Verschiedene internationale Studien, die der DEKRA Verkehrssicherheitsreport 2026 aufgreift, bestätigen diese Gefahr. So haben Untersuchungen mit Taxi- und Lkw-Fahrern ergeben, dass häufig während der Fahrt telefoniert wird oder Nachrichten geschrieben werden. Das Unfallrisiko steigt damit deutlich an. „Schon das Eingeben eines Ziels ins Navigationssystem oder das Schreiben einer Textnachricht erhöht die geistige Belastung, verschlechtert die Fahrleistung und führt häufig zu geringem Sicherheitsabstand oder Geschwindigkeitsüberschreitungen“, erklärt Thomas Wagner.
Doch nicht nur Smartphones, Navi und Co lenken ab. Gerade im Güterverkehr können auch monotone Fahrten über viele Stunden zum Problem werden. Lange Strecken, immer gleiche Routen und stundenlanges Alleinfahren führen häufig zu Langeweile. Die Experten sprechen in solchen Fällen von „Überforderung durch Unterforderung“. Untersuchungen zeigen, dass Fahrer dann verstärkt unzähligen Nebentätigkeiten nachgehen. Knapp 40 Prozent aller Beinaheunfälle ereigneten sich einer Studie zufolge genau in solchen Momenten – nämlich dann, wenn der Blick nicht auf der Straße lag oder andere Tätigkeiten ausgeführt wurden.

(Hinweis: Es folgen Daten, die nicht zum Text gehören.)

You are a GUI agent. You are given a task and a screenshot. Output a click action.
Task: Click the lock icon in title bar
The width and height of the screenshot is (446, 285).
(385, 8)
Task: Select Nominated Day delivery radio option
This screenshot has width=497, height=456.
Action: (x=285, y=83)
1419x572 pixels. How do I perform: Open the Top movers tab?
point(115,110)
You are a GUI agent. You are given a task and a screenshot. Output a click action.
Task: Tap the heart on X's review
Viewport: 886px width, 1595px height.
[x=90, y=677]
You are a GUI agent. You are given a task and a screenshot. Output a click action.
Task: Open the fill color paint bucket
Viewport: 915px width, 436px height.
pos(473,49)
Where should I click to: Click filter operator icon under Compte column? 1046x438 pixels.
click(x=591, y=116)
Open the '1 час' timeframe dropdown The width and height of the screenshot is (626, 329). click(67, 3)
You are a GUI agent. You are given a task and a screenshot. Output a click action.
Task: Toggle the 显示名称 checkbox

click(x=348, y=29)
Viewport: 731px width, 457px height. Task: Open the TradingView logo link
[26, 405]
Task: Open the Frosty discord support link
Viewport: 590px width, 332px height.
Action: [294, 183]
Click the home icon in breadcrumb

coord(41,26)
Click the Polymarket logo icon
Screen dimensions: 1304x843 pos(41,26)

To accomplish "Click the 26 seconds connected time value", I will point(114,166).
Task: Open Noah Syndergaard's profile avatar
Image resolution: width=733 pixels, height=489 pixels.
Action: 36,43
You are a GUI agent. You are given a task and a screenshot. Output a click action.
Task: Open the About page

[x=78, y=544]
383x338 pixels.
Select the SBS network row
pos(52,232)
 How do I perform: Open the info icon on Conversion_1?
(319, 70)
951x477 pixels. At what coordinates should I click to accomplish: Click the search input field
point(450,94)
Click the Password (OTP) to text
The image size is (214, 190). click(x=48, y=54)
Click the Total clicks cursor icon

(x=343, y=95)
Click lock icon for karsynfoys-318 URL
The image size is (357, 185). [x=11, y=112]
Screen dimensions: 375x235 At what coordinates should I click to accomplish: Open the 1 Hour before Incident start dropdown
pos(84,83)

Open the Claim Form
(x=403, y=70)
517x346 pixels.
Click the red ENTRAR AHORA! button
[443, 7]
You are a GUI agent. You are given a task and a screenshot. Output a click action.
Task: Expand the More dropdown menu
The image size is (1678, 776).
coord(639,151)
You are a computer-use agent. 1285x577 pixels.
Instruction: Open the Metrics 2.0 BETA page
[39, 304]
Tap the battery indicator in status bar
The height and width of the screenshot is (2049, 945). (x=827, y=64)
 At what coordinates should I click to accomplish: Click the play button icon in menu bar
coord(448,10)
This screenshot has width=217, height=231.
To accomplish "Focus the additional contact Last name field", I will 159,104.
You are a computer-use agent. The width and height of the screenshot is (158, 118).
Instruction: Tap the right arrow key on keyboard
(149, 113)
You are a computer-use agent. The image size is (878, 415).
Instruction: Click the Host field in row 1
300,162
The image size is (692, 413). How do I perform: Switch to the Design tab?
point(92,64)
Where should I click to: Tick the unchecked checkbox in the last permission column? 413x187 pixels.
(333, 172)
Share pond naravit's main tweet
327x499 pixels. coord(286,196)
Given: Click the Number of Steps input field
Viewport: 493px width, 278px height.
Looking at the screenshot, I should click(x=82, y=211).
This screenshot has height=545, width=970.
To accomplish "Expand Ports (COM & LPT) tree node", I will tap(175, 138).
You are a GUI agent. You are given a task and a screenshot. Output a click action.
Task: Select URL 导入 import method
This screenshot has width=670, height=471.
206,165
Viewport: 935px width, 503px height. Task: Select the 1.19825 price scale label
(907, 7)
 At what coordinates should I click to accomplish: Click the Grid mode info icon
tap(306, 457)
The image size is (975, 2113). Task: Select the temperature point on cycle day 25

Mit dem zunehmenden Einsatz von Elektro-Lkw kommt eine weitere Herausforderung hinzu: Fahrer müssen unterwegs geeignete Lademöglichkeiten finden und ihre Routen entsprechend planen. „Diese Suche kann ebenfalls Aufmerksamkeit binden und zu einer sogenannten ‚inneren Ablenkung‘ führen“, gibt der DEKRA-Verkehrspsychologe zu bedenken. Umso wichtiger seien daher zuverlässige Ladeinfrastruktur und intelligente Routenplanung, damit sich Fahrer auf das Wesentliche konzentrieren könnten: den Straßenverkehr.
„Nur wer aufmerksam bleibt, fährt sicher“
Selbst modernste Technik sei kein Freifahrtschein. Denn auch Fahrerassistenzsysteme und automatisierte Fahrfunktionen lösten das Problem nicht vollständig. Zwar dürften Fahrer mit entsprechend zugelassenen automatisierten Systemen (Level 3) in bestimmten Situationen kurzzeitig andere Tätigkeiten ausführen. Sie müssten jedoch jederzeit bereit sein, innerhalb weniger Sekunden wieder die Kontrolle über das Fahrzeug zu übernehmen.
„Genau darin liegt die Schwierigkeit: Wer sich intensiv mit einer anderen Aufgabe beschäftigt, braucht wertvolle Zeit, um wieder vollständig auf das Verkehrsgeschehen umzuschalten. Diese Sekunden können im Ernstfall entscheidend sein“, mahnt DEKRA. Deshalb empfehlen die Fachleute, Nebentätigkeiten im Fahrzeug so weit wie möglich zu vermeiden. „Besonders gefährlich sind Aufgaben, bei denen Gegenstände in der Hand gehalten werden müssen – etwa Smartphones – oder der Blick längere Zeit auf ein Display gerichtet ist“, warnt Thomas Wagner. Auch geistig anspruchsvolle Tätigkeiten könnten die Reaktionsfähigkeit beeinträchtigen. Wirklich unkritisch seien nur einfache Tätigkeiten, die weder die Hände noch die Augen oder die Konzentration stark beanspruchten.
Die wichtigste Botschaft bleibe deshalb unverändert: Wer fährt, sollte sich ausschließlich auf den Verkehr konzentrieren. Denn oft reichten schon wenige Sekunden der Unaufmerksamkeit aus – und aus einer vermeintlich harmlosen Ablenkung werde ein schwerer Verkehrsunfall.